WORK ITEM. Both the line containing "For every named" and the line containing "GET 10% OFF (384, 1138)" belong to the span. Output exactly that span from the listing below, and nothing outside it.

(SUPPLIED ENTRIES Opens)

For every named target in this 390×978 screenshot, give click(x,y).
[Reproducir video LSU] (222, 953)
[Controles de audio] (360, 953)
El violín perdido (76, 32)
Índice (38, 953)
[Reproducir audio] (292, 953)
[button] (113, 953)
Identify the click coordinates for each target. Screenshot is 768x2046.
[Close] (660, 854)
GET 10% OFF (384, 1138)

(SUPPLIED ENTRIES Closes)
(SUPPLIED ENTRIES Opens)

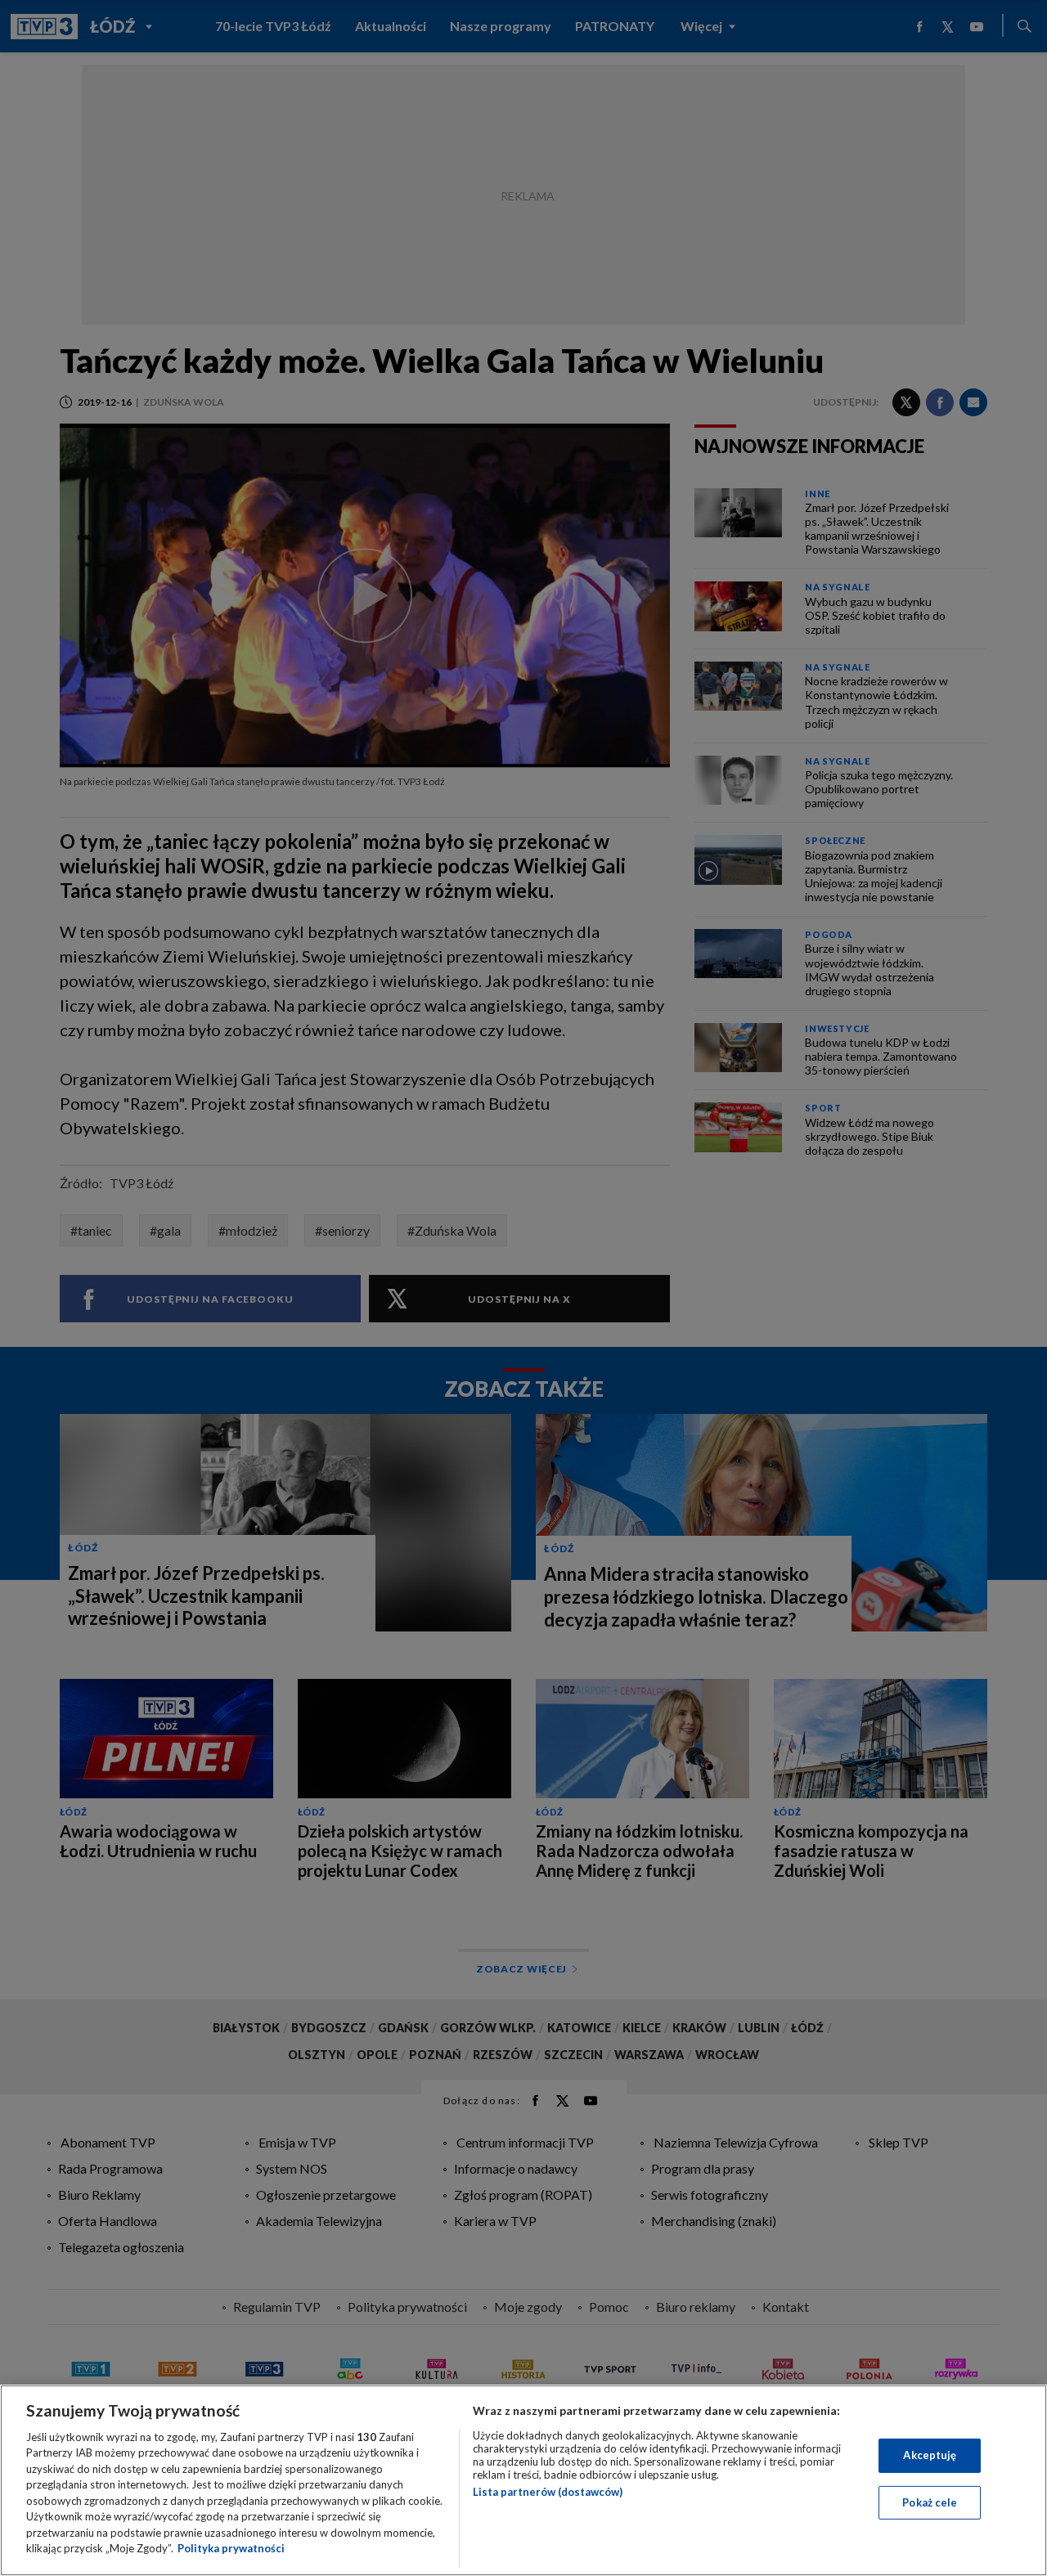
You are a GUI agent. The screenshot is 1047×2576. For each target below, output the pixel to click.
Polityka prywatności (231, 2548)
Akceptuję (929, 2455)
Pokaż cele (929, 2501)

(SUPPLIED ENTRIES Closes)
(SUPPLIED ENTRIES Opens)

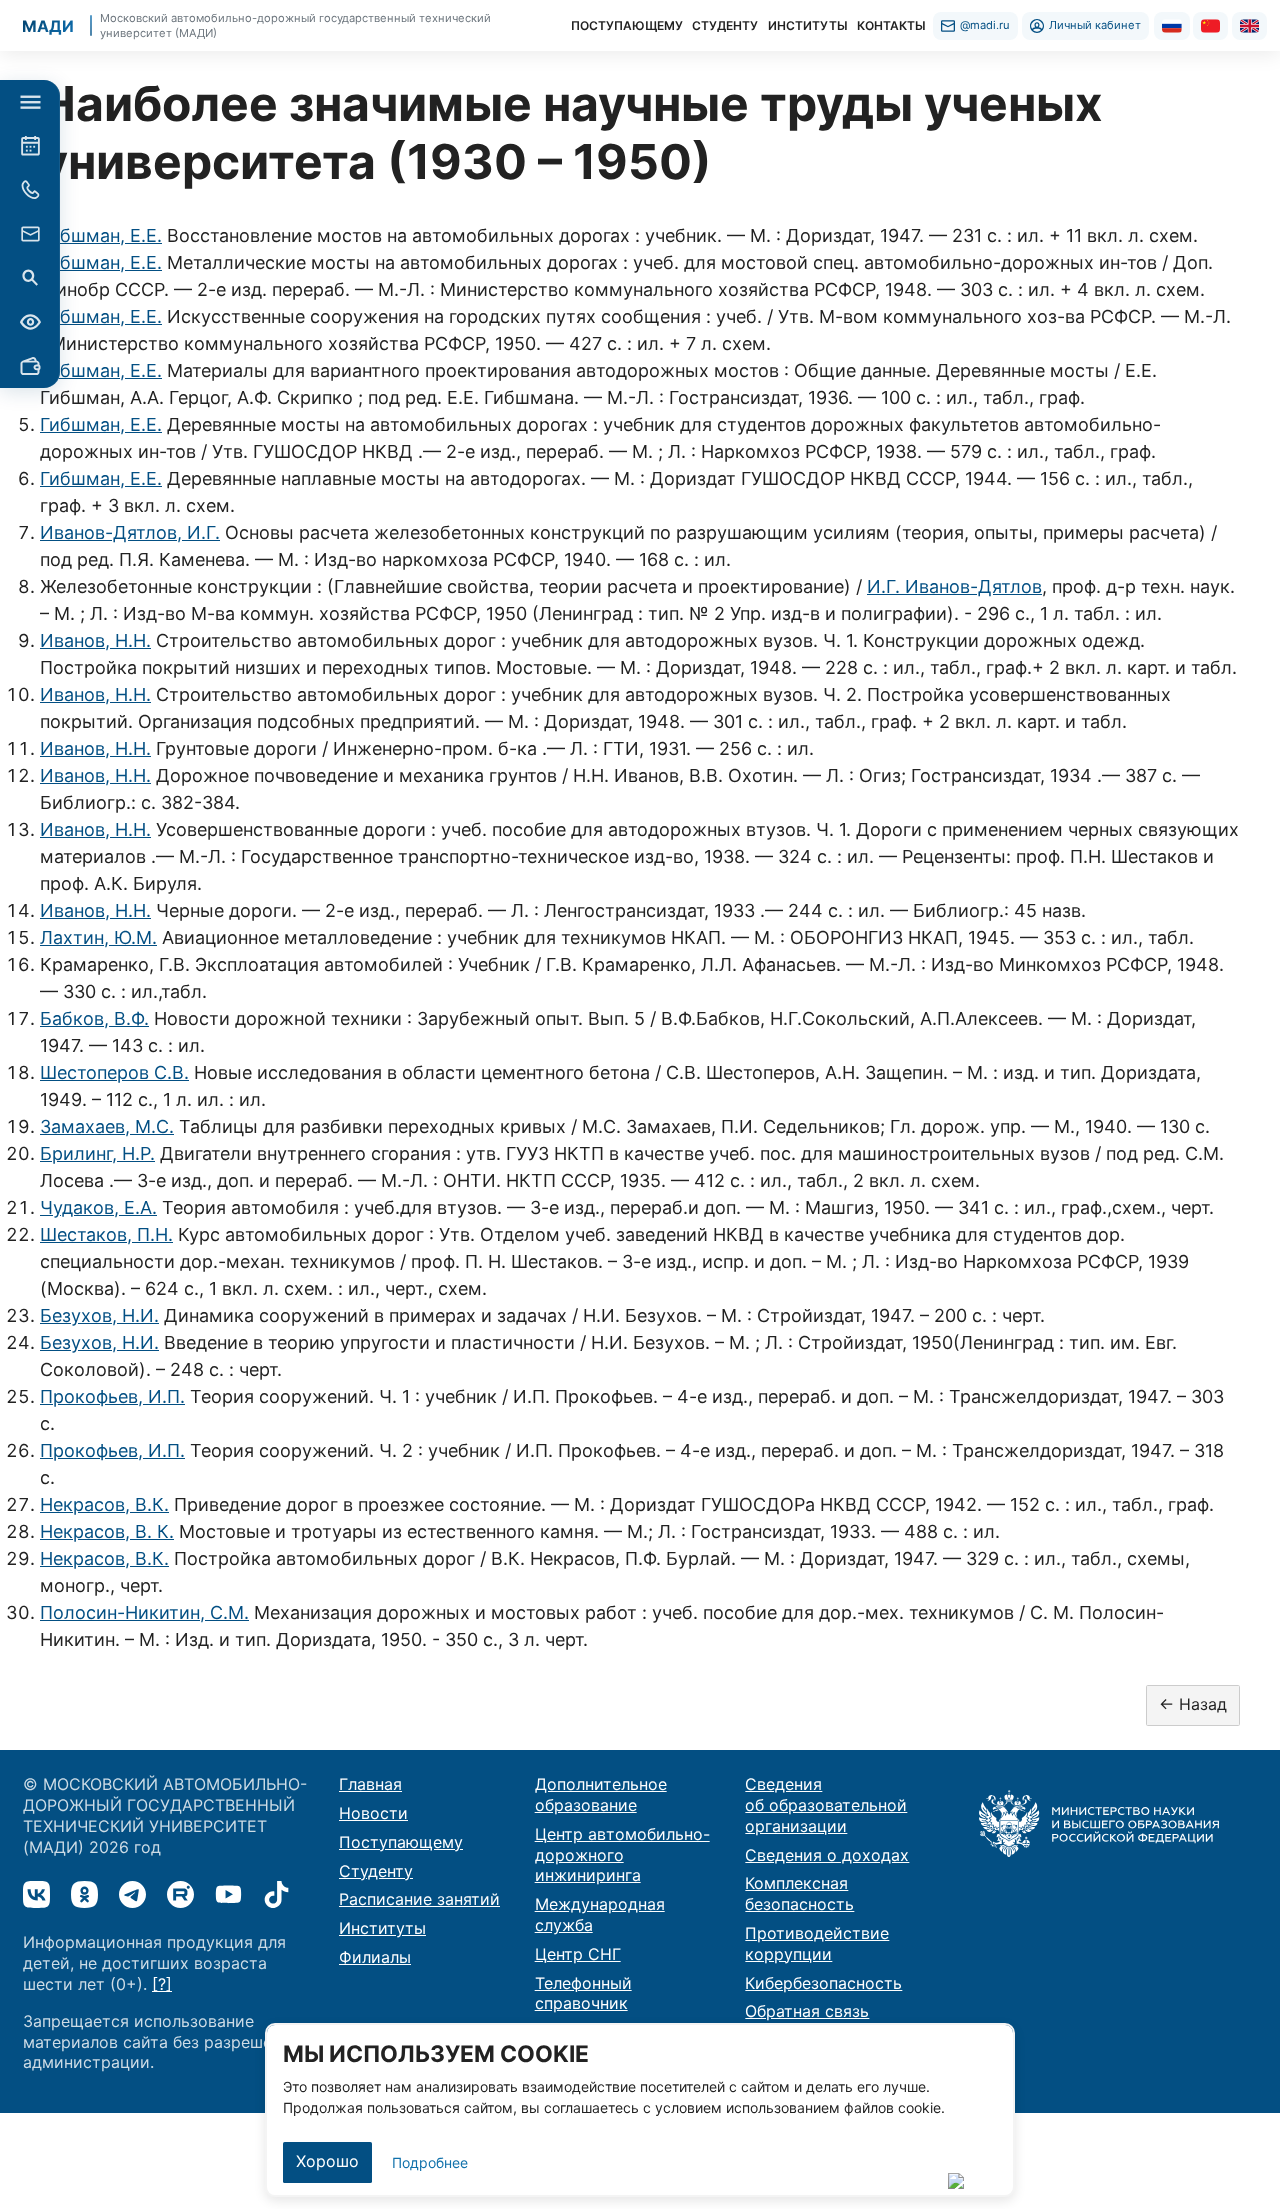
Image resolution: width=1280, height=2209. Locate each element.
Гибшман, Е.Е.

(SUPPLIED ENTRIES Closes)

RESULT FOR THIS EXERCISE.
For every named target in this 390×978 screenshot, give click(x,y).
[Reproducir video LSU] (222, 953)
[Controles de audio] (360, 953)
El violín perdido (76, 32)
Índice (38, 953)
[Reproducir audio] (292, 953)
[button] (113, 953)
Identify the click coordinates for each target. Screenshot is 768x2046.
[Close] (660, 854)
GET 10% OFF (384, 1138)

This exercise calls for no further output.